**PROVIDED MATERIAL:**
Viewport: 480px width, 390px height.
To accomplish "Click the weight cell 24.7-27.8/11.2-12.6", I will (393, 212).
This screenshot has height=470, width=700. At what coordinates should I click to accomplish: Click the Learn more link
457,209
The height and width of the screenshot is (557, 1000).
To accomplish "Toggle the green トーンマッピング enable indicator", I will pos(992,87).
...
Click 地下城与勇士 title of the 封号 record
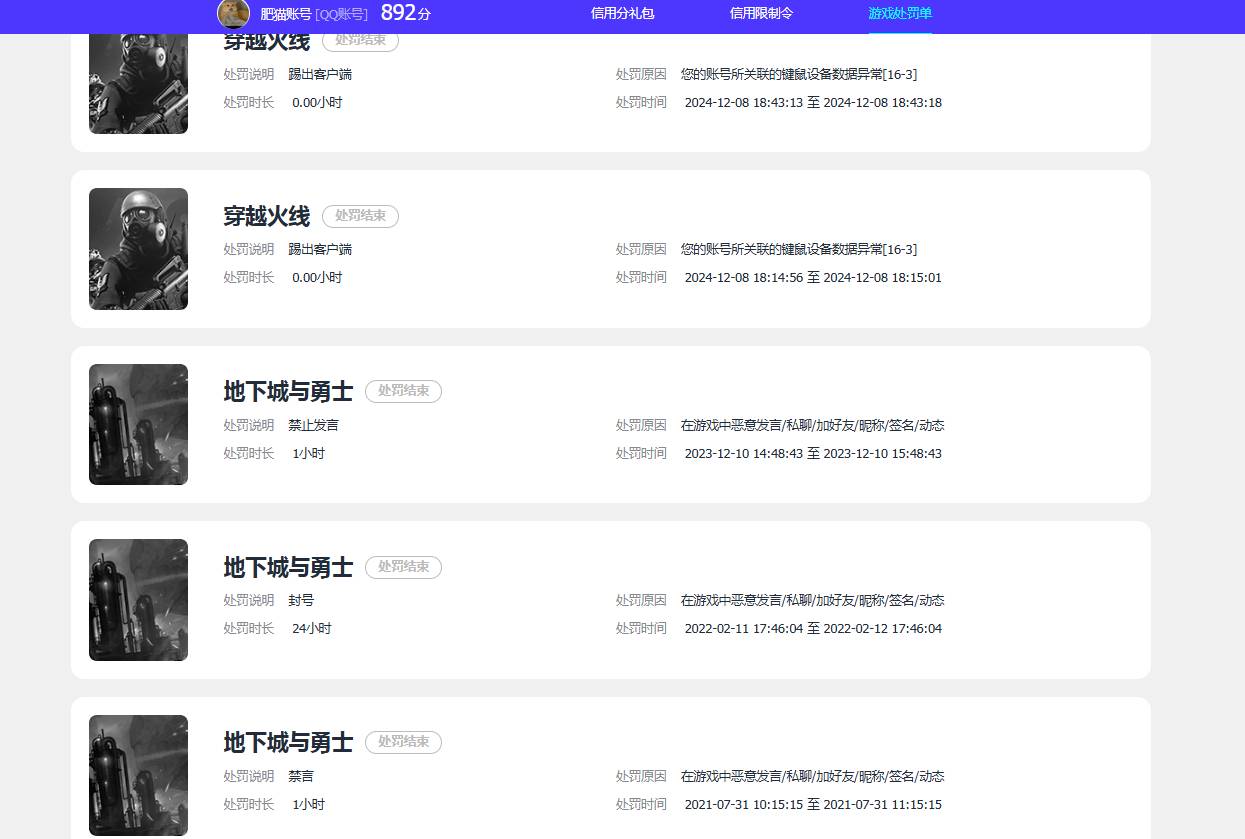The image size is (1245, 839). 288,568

**YOUR OBJECTIVE:**
In how many lines of the records does the word "will" appear? Answer with the number only.

**WRITTEN RESPONSE:**
2